Netflix/rend

Histogram storage should be more dynamic

ScottMansfield opened this issue · 0 comments

With such a wide array of traffic expected for different caches, having one size for histogram data is not appropriate for all cases. The histogram backing slices ought to dynamically size up to a certain point, specifically 2^20 (1048576) entries. Each time the array needs to size up, it will double until the final size. The initial size will be 2^14 (16384) entries.

To double, the metrics code will wait until the next metric collection period. It will not double in an amortized fashion, because a request will need to wait for a large allocation in that case. When metrics are collected, a flag will have been set to double. During the critical section of collecting histogram metrics we also want to avoid allocation because requests can be waiting on the code to exit the critical section before returning to the clients. Thus, after flipping the buffers, we can check the flag and resize the slice after printing metrics.

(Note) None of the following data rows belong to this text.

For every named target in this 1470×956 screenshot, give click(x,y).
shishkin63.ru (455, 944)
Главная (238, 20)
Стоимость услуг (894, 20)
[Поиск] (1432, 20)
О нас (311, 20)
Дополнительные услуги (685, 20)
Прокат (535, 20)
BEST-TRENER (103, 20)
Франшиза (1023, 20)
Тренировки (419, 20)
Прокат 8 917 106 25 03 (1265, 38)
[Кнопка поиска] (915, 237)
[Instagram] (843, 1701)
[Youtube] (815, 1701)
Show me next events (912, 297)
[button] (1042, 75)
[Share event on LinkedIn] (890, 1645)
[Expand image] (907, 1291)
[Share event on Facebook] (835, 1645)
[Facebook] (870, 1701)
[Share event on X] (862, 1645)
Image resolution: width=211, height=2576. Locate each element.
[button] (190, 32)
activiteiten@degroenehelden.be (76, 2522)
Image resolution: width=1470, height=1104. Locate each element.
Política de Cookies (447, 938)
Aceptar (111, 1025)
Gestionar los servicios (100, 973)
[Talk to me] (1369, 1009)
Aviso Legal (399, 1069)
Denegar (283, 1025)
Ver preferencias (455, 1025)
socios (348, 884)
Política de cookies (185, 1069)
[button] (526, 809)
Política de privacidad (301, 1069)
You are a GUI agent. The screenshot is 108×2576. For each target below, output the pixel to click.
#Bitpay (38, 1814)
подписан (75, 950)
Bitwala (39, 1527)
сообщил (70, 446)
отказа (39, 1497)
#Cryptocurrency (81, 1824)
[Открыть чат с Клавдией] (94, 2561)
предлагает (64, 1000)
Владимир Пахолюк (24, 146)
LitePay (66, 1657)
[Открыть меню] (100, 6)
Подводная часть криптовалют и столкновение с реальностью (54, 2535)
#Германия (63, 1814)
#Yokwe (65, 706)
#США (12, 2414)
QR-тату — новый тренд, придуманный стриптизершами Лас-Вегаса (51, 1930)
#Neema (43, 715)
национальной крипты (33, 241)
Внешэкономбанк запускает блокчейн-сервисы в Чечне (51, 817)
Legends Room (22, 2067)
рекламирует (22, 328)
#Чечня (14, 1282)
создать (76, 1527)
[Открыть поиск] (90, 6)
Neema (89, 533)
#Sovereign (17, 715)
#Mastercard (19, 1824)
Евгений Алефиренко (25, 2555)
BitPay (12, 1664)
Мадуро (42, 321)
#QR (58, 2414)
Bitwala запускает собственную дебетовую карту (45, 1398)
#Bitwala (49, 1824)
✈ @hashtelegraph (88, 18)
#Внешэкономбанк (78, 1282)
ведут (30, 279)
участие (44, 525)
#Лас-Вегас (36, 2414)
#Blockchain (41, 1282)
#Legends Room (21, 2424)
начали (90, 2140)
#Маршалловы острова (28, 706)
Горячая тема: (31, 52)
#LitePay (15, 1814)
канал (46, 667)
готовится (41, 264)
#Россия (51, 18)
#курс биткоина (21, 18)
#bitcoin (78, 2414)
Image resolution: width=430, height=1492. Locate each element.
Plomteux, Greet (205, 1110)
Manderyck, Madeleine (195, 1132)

Expanding in this manner will end up causing each buffer to independently increase in size, so after an increase in traffic it may take a couple of minutes to adapt to the new volume. A single setting will be present for each histogram, but given the second buffer was sent into service without necessarily being large enough, effects of resizing will be delayed by one metric collection period. For Netflix, this is 1 minute which is an acceptable delay.

From there, if the rate of traffic continues to overflow the array, the observations can be sampled first at 50%, and then 25%. That would be the last stop. This will give sampled histogram observations up to 2^22 (4194304) requests per metric collection period. If the metric collection period is a minute, this allows for 69,905 requests per second per histogram. Beyond that, the histogram data will simply overflow and overwrite the earliest data in that metric collection period.

The changes in size will be unidirectional for this feature. Since this is a reactive change, shrinking as well as expanding would break down in an environment with bursty traffic. Instead of sizing down, the high water mark will be used to prevent losing data as much as possible.

The size expansion piece is justified because there are several kinds of requests that are used very rarely in some apps and not rarely in others. It's possible that the histograms could be configurable, however it would make the most sense for histograms to be able to size to the application requirements dynamically. This relieves configuration and communication complexity needed to run a cluster. The less we do manually, the easier our lives are.

At 2^20 entries, the space used for a single histogram is 2^20 entries * 2^3 bytes per entry * 2 buffers per histogram = 2^23 bytes, or about megabytes of RAM. This is a maximum size. The histograms will not all be this large.